OpenShift Virtualization migrations failing during workload upgrade or node eviction when approaching 400+ pending or undefined migrations

Solution Verified - Updated 9 Sept 2025

Environment

OpenShift Virtualization

Issue

As the number of combined pending and undefined VM migrations approaches 400, migrations may begin to fail.

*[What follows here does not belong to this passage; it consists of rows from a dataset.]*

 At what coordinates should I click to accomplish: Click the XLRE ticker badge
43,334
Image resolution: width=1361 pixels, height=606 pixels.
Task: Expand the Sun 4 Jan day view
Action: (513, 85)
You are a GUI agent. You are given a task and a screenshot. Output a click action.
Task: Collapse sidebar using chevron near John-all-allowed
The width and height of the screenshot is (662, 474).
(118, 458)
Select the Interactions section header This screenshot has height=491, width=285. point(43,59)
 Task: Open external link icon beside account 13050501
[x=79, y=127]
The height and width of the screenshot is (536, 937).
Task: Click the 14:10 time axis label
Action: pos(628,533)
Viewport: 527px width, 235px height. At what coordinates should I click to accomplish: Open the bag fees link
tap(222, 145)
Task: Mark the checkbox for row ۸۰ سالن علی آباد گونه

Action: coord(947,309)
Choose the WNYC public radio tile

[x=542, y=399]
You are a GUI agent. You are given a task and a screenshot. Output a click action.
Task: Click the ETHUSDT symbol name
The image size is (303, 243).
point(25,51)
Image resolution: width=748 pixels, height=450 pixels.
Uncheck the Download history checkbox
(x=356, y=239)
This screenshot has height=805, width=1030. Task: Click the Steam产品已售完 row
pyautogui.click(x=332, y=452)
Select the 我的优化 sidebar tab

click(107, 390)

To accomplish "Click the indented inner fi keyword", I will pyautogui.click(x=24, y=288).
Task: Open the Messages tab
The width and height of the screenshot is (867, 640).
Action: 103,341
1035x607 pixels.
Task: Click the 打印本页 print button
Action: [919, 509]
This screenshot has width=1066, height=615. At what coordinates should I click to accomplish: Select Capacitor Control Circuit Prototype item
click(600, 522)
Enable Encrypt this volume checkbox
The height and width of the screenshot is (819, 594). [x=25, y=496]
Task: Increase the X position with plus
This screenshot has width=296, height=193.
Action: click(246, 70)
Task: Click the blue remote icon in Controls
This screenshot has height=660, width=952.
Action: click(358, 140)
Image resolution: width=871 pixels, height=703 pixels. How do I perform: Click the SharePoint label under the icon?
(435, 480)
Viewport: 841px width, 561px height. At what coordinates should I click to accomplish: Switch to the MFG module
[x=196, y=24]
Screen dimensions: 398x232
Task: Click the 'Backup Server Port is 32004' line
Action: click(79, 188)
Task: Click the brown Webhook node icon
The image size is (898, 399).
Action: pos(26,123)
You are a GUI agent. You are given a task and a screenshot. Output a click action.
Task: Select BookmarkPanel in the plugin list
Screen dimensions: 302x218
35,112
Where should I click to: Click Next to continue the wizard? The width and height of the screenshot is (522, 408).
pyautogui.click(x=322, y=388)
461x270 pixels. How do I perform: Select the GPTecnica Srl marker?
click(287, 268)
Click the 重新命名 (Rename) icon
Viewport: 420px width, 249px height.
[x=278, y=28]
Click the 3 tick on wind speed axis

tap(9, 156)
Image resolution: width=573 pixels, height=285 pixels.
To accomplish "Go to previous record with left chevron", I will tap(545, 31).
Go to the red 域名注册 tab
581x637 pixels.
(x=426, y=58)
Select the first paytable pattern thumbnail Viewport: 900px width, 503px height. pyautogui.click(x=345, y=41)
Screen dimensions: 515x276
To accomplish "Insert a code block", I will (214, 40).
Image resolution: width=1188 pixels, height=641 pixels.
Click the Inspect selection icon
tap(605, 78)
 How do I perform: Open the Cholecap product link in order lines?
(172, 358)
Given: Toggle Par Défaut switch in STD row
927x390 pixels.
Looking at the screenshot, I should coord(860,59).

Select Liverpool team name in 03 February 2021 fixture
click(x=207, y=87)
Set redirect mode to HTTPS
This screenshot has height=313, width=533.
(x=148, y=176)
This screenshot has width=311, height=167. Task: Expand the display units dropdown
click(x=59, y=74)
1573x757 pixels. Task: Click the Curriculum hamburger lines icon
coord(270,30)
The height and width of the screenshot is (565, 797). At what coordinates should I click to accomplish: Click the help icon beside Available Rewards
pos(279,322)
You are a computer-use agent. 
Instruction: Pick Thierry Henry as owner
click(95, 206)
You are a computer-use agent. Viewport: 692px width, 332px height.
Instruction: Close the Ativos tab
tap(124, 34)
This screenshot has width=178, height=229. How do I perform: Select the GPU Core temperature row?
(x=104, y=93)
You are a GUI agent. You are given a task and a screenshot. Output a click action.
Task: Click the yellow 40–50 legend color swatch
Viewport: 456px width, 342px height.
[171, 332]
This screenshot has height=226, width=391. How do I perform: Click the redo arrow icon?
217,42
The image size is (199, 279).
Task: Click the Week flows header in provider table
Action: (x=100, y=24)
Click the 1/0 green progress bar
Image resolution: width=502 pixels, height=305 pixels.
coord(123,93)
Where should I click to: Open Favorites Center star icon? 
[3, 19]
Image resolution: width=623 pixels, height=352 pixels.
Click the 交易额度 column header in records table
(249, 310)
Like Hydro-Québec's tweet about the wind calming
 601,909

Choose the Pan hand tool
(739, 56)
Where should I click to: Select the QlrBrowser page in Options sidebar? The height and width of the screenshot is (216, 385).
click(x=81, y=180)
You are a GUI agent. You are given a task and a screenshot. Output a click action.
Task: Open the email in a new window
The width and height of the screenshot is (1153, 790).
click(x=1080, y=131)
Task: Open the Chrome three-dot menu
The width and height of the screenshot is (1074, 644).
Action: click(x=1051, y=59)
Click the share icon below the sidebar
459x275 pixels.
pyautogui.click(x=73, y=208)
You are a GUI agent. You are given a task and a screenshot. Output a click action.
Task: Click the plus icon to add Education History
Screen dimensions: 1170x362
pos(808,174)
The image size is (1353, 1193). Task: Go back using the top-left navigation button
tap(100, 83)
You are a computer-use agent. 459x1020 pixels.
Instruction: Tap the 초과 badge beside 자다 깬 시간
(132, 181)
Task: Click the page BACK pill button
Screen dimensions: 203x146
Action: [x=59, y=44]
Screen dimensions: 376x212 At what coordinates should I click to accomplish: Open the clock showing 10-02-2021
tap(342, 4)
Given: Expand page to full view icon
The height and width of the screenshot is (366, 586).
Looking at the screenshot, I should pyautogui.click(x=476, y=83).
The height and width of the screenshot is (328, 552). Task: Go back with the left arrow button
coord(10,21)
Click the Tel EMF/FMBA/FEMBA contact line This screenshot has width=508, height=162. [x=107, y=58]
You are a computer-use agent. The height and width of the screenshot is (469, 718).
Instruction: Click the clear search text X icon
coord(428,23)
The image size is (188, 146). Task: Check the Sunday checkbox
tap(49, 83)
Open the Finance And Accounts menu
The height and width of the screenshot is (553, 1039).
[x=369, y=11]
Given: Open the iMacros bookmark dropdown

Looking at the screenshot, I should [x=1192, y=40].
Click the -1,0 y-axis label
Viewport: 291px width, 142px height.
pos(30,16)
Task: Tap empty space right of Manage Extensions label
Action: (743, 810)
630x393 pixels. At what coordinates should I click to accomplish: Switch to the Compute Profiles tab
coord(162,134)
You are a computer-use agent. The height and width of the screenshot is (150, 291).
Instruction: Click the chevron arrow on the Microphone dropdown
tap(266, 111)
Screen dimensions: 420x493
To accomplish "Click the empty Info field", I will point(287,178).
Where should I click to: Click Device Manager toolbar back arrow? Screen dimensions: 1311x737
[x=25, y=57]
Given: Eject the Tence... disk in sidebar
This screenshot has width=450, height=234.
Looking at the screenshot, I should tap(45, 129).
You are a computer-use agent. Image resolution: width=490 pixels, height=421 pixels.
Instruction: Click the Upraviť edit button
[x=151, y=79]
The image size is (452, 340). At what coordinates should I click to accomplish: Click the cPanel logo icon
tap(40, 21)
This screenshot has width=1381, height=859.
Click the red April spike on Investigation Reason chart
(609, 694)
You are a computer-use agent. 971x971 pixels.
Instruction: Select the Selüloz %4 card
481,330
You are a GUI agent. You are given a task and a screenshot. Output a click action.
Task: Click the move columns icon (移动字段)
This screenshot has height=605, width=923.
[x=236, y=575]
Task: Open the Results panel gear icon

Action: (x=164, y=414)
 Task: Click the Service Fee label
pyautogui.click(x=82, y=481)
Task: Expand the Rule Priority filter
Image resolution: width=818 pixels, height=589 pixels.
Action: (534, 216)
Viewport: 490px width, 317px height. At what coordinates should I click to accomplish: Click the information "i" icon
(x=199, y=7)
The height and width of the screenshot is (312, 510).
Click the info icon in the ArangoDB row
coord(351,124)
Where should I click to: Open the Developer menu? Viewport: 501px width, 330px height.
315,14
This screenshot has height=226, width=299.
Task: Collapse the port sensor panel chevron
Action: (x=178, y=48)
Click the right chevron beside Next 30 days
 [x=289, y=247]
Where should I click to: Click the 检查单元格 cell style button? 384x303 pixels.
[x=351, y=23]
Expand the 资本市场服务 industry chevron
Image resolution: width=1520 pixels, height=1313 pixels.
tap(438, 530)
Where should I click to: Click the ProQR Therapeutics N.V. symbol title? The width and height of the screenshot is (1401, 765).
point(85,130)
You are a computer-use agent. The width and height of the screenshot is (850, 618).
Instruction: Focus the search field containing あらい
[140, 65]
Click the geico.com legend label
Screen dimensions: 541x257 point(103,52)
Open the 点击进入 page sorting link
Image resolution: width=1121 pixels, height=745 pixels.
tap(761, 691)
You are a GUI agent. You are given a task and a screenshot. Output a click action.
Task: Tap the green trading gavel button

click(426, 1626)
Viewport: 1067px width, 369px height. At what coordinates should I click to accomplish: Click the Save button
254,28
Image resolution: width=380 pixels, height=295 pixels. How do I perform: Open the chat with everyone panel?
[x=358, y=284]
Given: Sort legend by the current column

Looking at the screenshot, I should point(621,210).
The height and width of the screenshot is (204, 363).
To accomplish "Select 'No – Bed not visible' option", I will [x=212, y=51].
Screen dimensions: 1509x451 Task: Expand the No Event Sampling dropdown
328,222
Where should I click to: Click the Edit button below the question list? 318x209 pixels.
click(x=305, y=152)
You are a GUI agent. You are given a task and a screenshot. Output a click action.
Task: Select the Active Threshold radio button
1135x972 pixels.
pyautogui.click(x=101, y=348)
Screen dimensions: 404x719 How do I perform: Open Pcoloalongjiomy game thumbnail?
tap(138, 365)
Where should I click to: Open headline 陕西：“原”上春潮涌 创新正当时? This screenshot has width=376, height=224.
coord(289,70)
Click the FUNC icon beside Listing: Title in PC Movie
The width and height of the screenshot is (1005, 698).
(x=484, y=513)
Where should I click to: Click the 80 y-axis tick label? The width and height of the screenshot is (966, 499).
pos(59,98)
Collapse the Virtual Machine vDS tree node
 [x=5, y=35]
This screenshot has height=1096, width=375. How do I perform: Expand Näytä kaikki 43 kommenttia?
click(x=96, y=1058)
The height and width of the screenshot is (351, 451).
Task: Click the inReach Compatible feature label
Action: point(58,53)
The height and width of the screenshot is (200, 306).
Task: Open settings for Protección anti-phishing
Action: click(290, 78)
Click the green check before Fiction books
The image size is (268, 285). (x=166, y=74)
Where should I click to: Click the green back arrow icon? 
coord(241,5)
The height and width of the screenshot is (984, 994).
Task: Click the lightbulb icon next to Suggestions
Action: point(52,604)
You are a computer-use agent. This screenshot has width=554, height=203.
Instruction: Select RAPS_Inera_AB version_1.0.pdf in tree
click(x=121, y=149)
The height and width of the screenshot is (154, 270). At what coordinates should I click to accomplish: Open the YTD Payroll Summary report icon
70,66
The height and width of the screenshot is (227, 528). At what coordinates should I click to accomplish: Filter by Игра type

As this number is exceeded, the risk increases.

Resolution

OpenShift Virtualization 4.19+ and 4.18.12+ contain the fix for this.
A workaround procedure has been tested, a scripted version of the procedure is attached at the bottom of this article

Manual Steps

For failure during workload updates

Record the current workloadUpdateMethods defined in the HyperConverged resource

$ oc get hyperconverged kubevirt-hyperconverged -n openshift-cnv -ojsonpath='{.spec.workloadUpdateStrategy.workloadUpdateMethods}'

Set the workloadUpdateMethods to an empty list: []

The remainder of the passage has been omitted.